[Stored data entries]
◇ ◇ ◇ ◇ ◇

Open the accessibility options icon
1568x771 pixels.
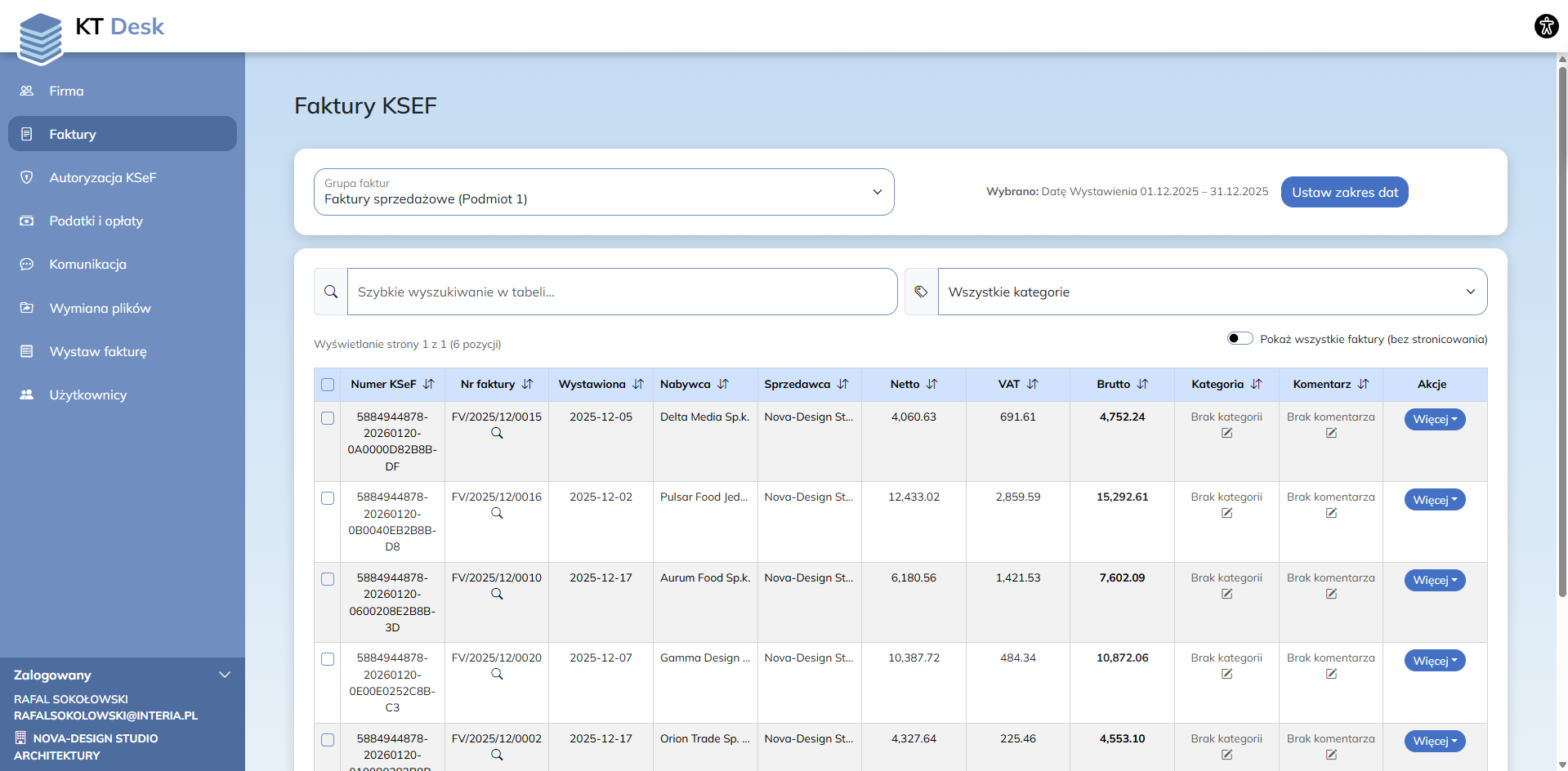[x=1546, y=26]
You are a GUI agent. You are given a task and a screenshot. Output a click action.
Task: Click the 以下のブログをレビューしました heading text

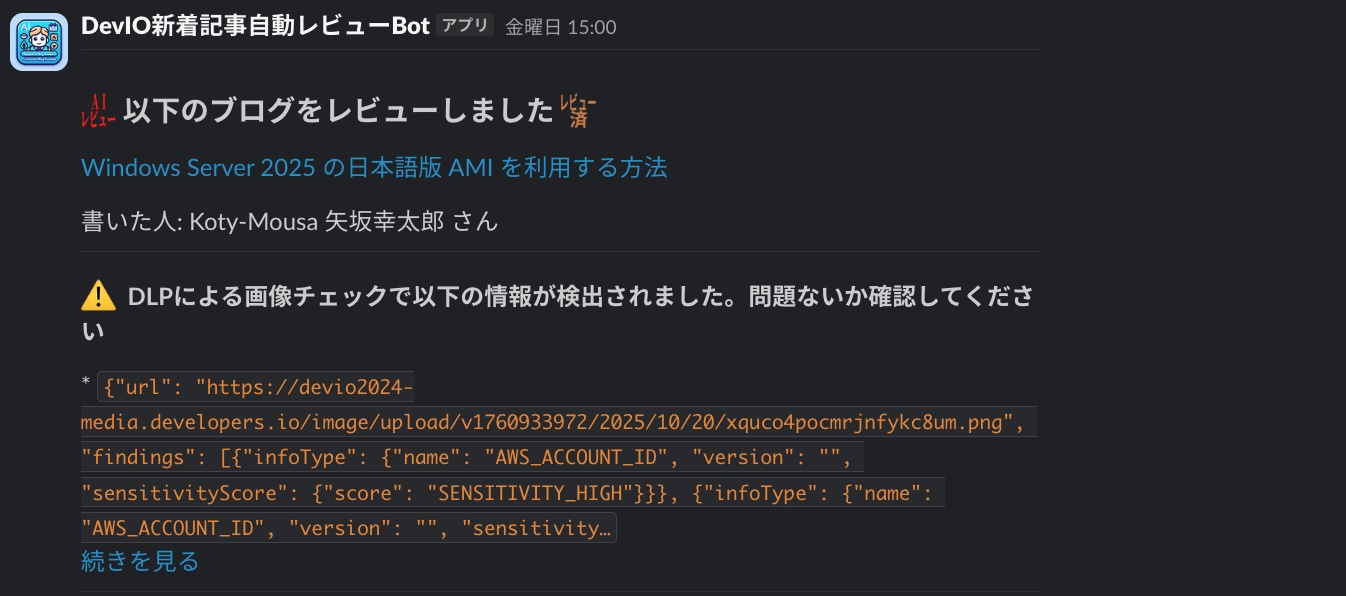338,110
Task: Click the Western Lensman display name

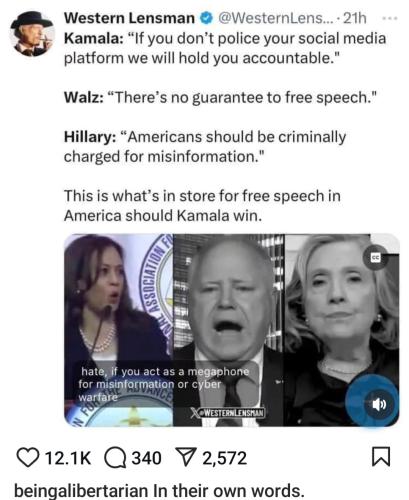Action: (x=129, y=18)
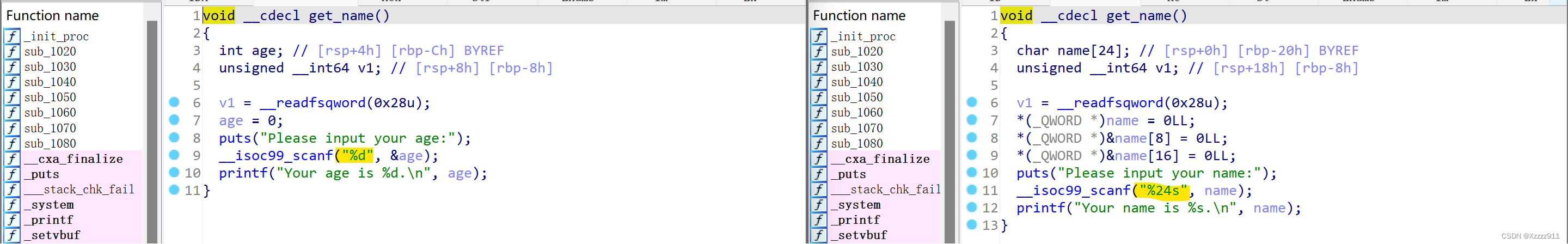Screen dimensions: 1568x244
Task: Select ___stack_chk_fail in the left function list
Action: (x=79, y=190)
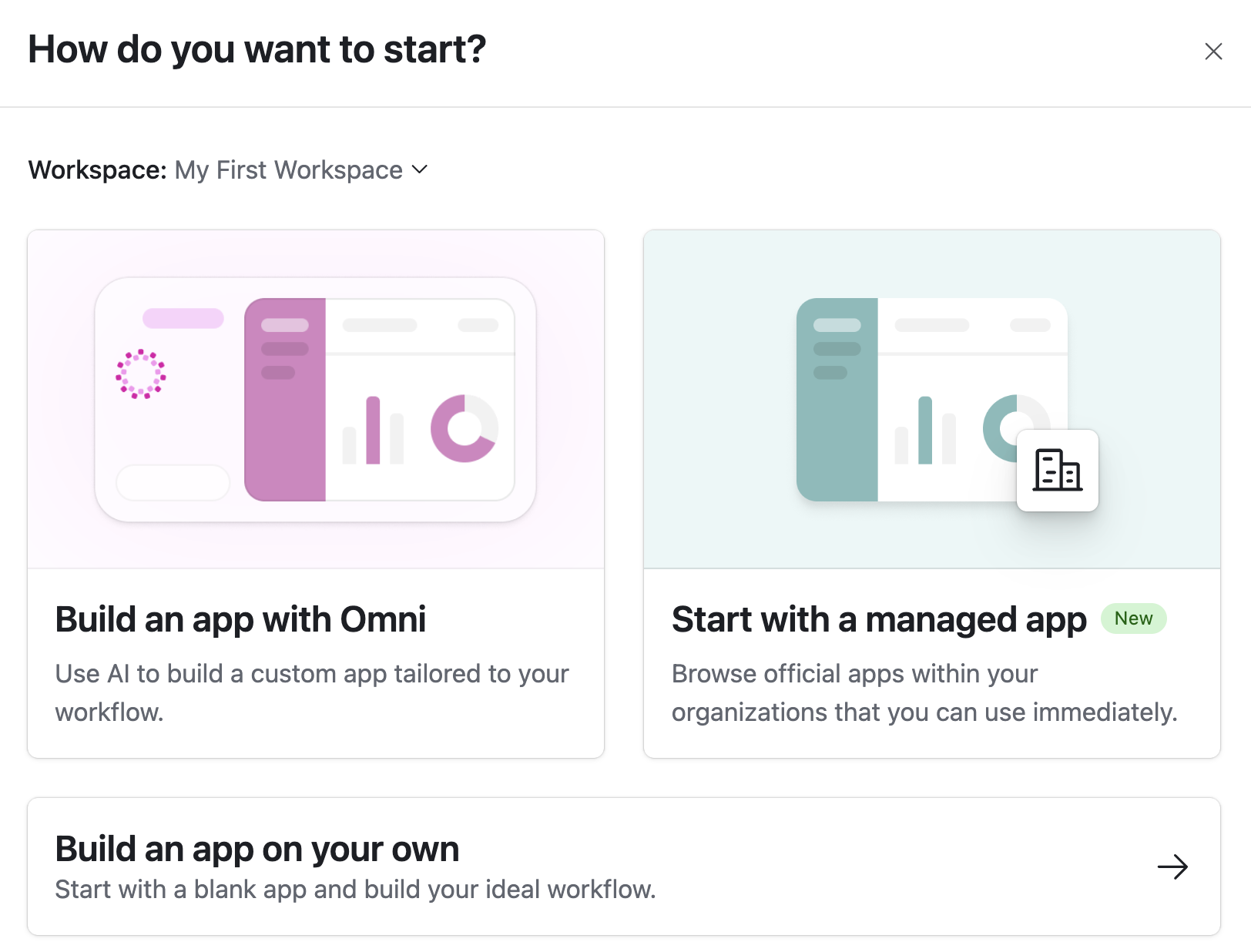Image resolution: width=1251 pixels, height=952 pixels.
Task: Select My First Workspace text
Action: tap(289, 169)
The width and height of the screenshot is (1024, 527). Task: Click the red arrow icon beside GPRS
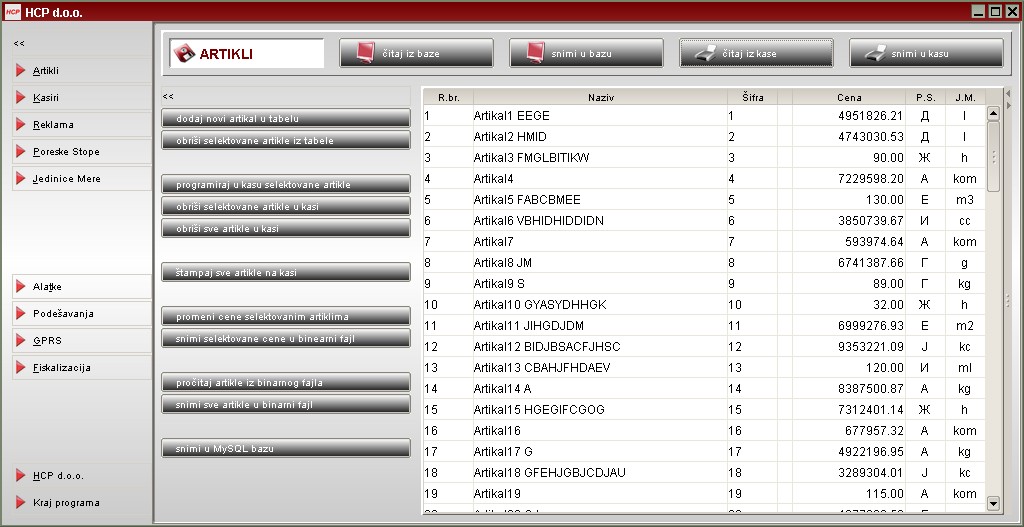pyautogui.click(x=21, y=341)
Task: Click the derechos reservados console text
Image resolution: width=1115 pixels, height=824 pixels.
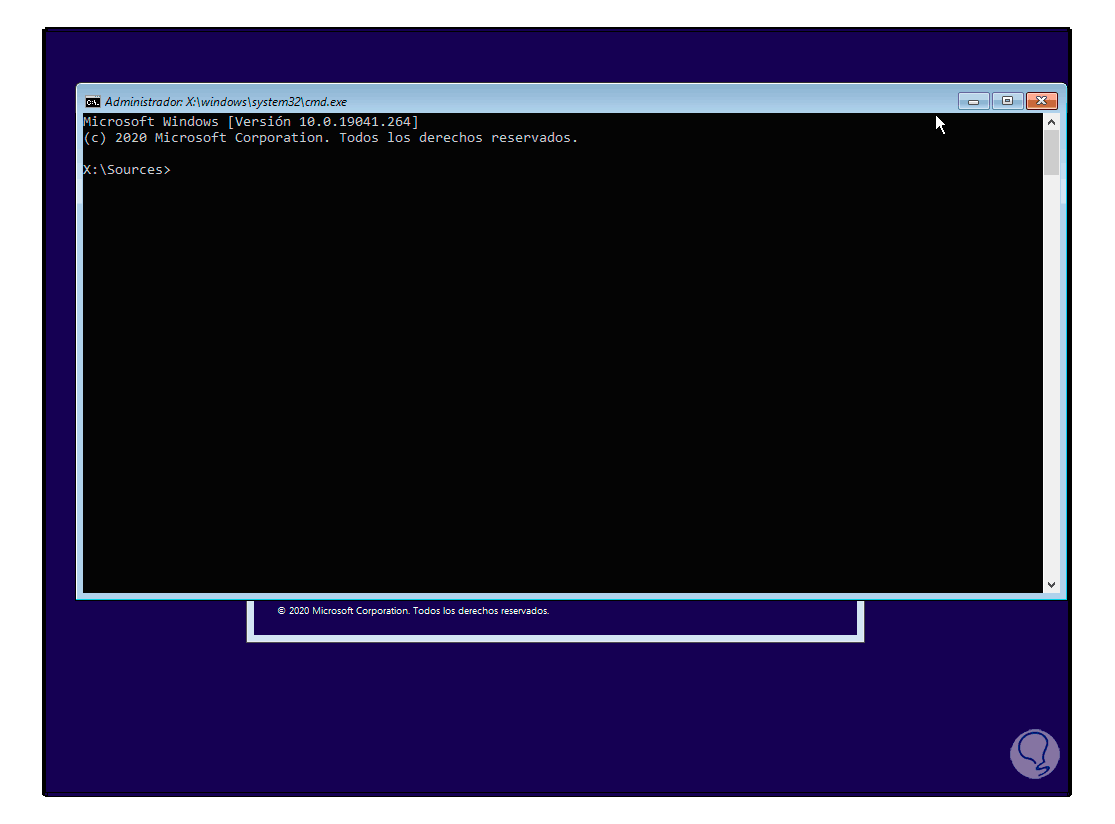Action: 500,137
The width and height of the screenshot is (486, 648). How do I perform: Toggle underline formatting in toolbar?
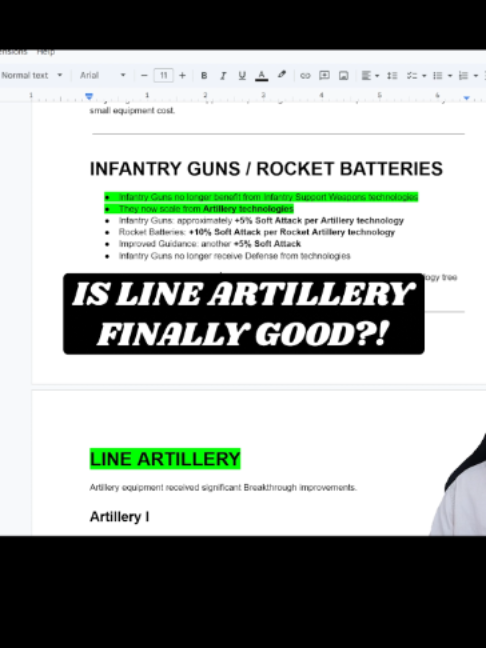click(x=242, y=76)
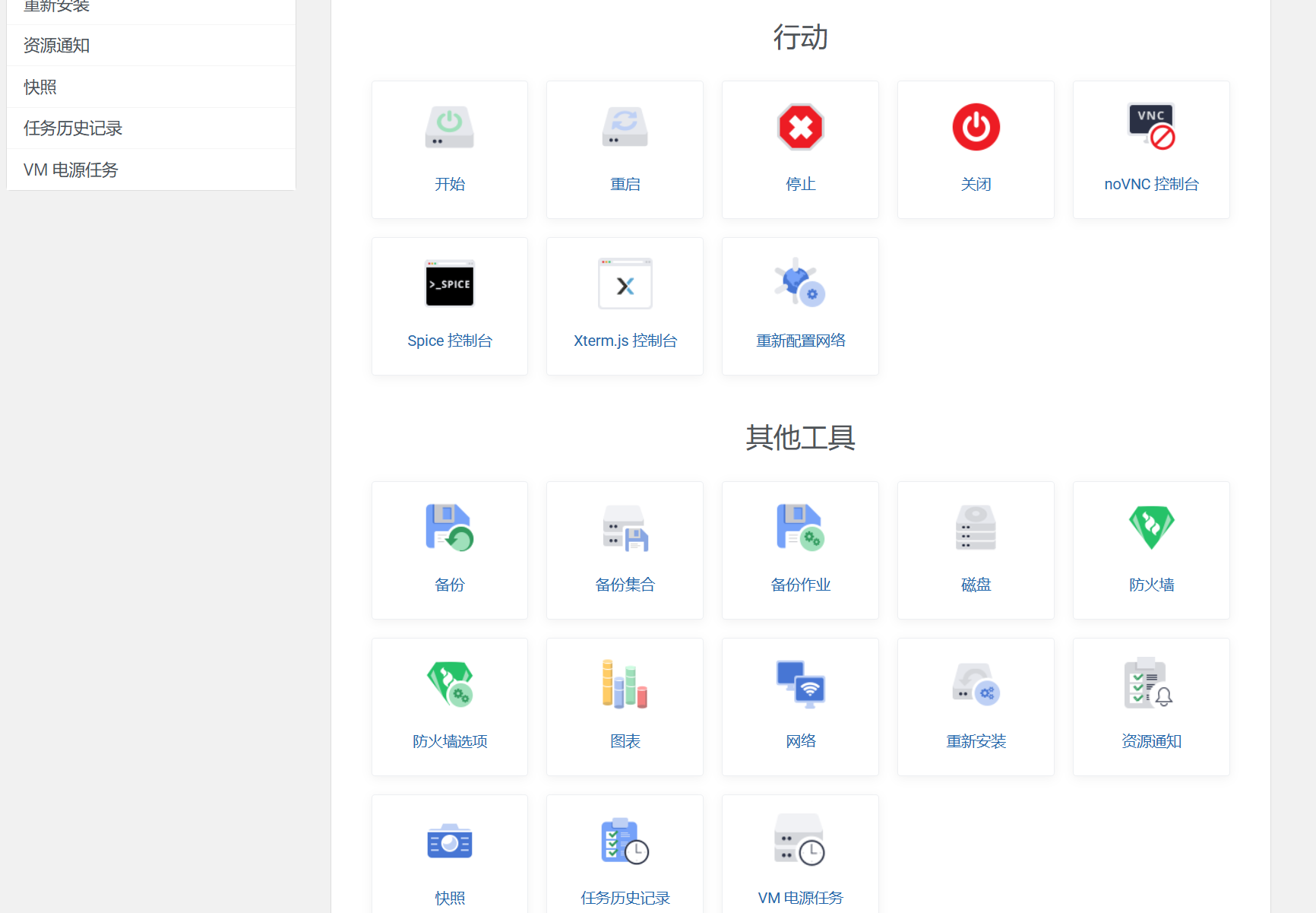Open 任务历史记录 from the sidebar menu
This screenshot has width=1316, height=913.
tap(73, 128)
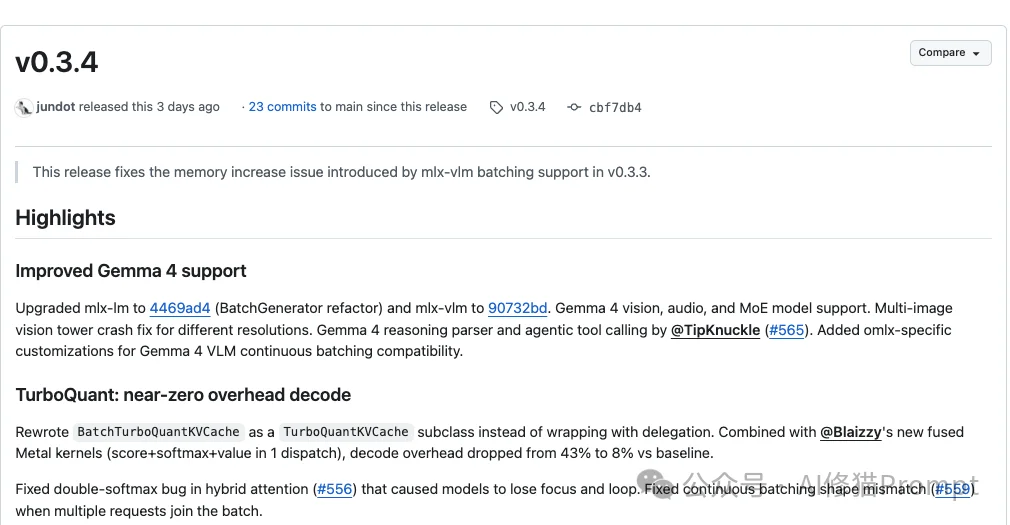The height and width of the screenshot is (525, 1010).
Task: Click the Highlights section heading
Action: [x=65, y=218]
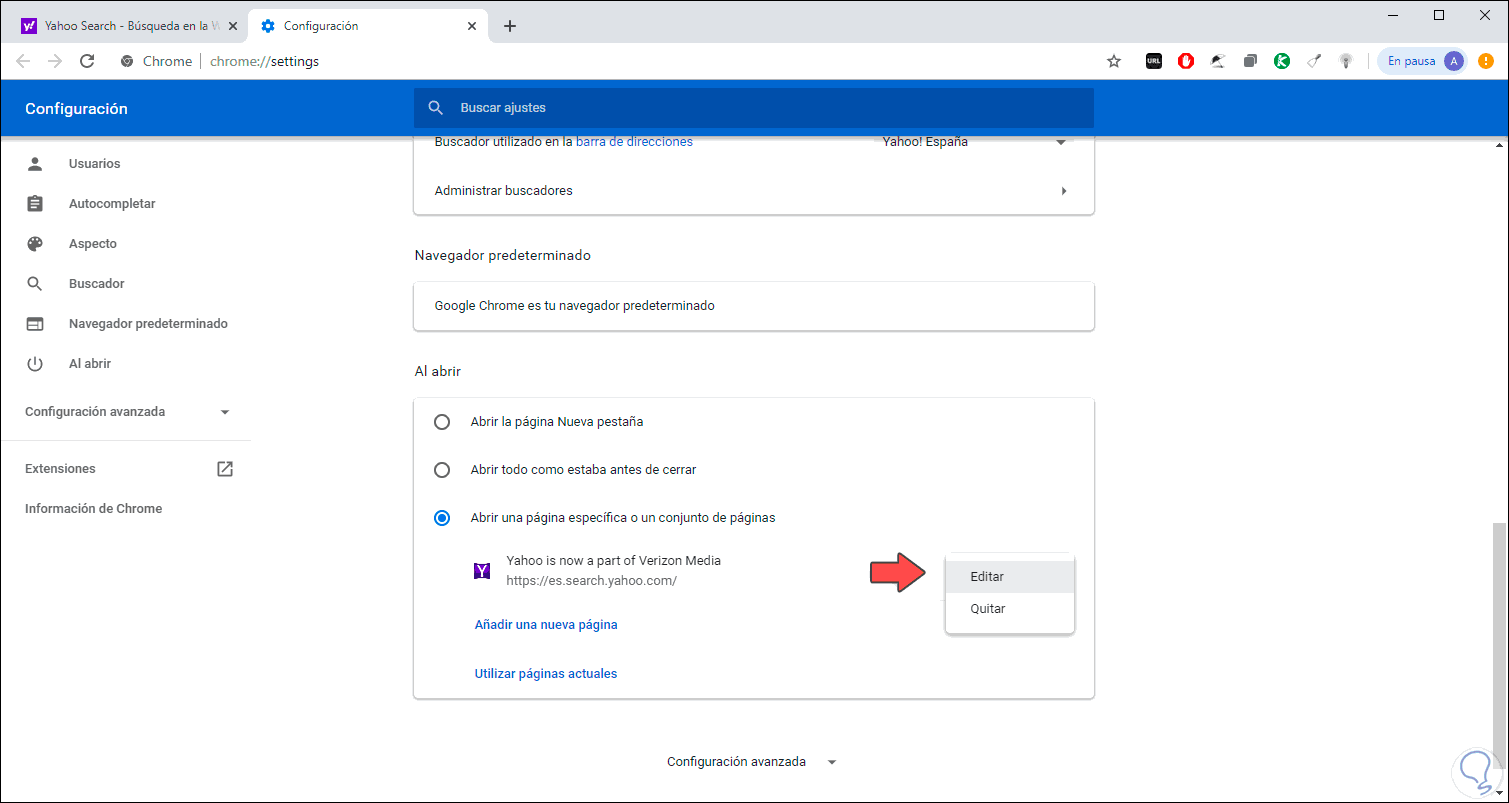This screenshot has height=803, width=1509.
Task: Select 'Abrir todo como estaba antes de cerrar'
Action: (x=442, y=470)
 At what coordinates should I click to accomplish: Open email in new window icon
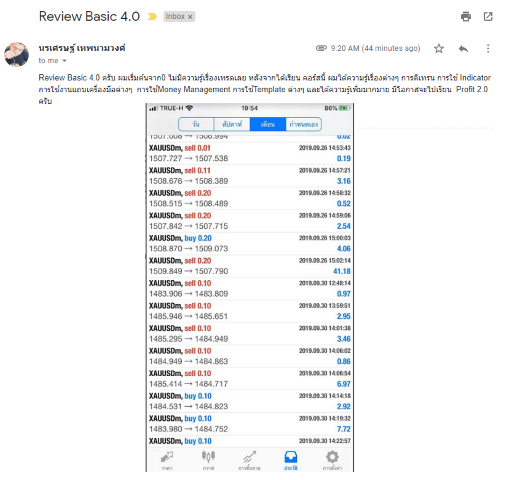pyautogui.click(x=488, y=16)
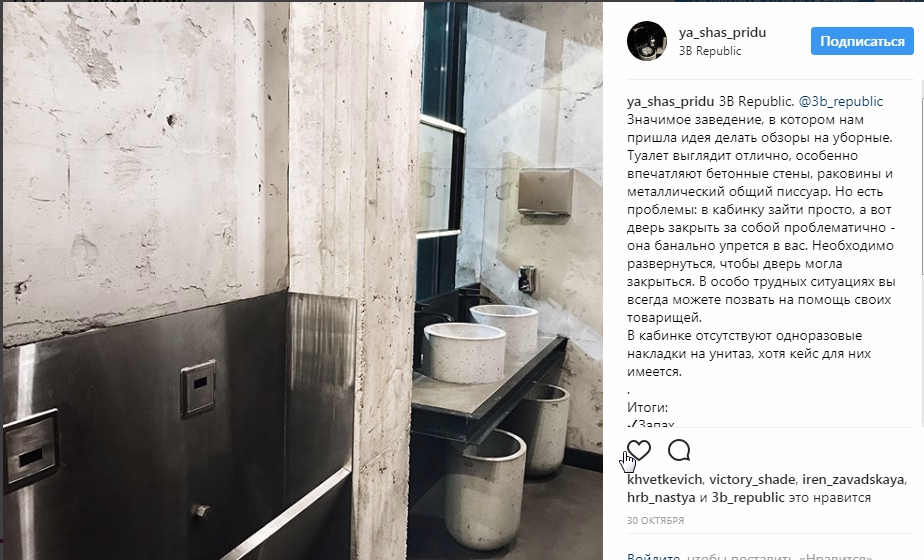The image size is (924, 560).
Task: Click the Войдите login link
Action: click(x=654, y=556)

◇ ◇ ◇ ◇ ◇

*What you have to do*. A word-for-word copy of every entry, with the pictures left out, is the required answer.

*Your solution*.
Open the accessibility options icon
1568x771 pixels.
[x=1546, y=26]
You are a GUI agent. You are given a task and a screenshot. Output a click action.
Task: Click the 以下のブログをレビューしました heading text

338,110
Task: Click the Western Lensman display name

Action: (x=129, y=18)
Screen dimensions: 1568x244
Task: Select ___stack_chk_fail in the left function list
Action: (x=79, y=190)
Image resolution: width=1251 pixels, height=952 pixels.
Task: Select My First Workspace text
Action: tap(289, 169)
The width and height of the screenshot is (1024, 527). Task: Click the red arrow icon beside GPRS
pyautogui.click(x=21, y=341)
Task: Click the derechos reservados console text
Image resolution: width=1115 pixels, height=824 pixels.
Action: 500,137
The width and height of the screenshot is (486, 648). How do I perform: Toggle underline formatting in toolbar?
click(x=242, y=76)
Open 任务历史记录 from the sidebar menu
This screenshot has width=1316, height=913.
tap(73, 128)
The height and width of the screenshot is (525, 1010).
Task: Click the Highlights section heading
Action: [x=65, y=218]
This screenshot has height=803, width=1509.
Task: Select 'Abrir todo como estaba antes de cerrar'
Action: (x=442, y=470)
 At what coordinates should I click to accomplish: Open email in new window icon
pyautogui.click(x=488, y=16)
The image size is (924, 560).
Task: Click the Войдите login link
Action: click(x=654, y=556)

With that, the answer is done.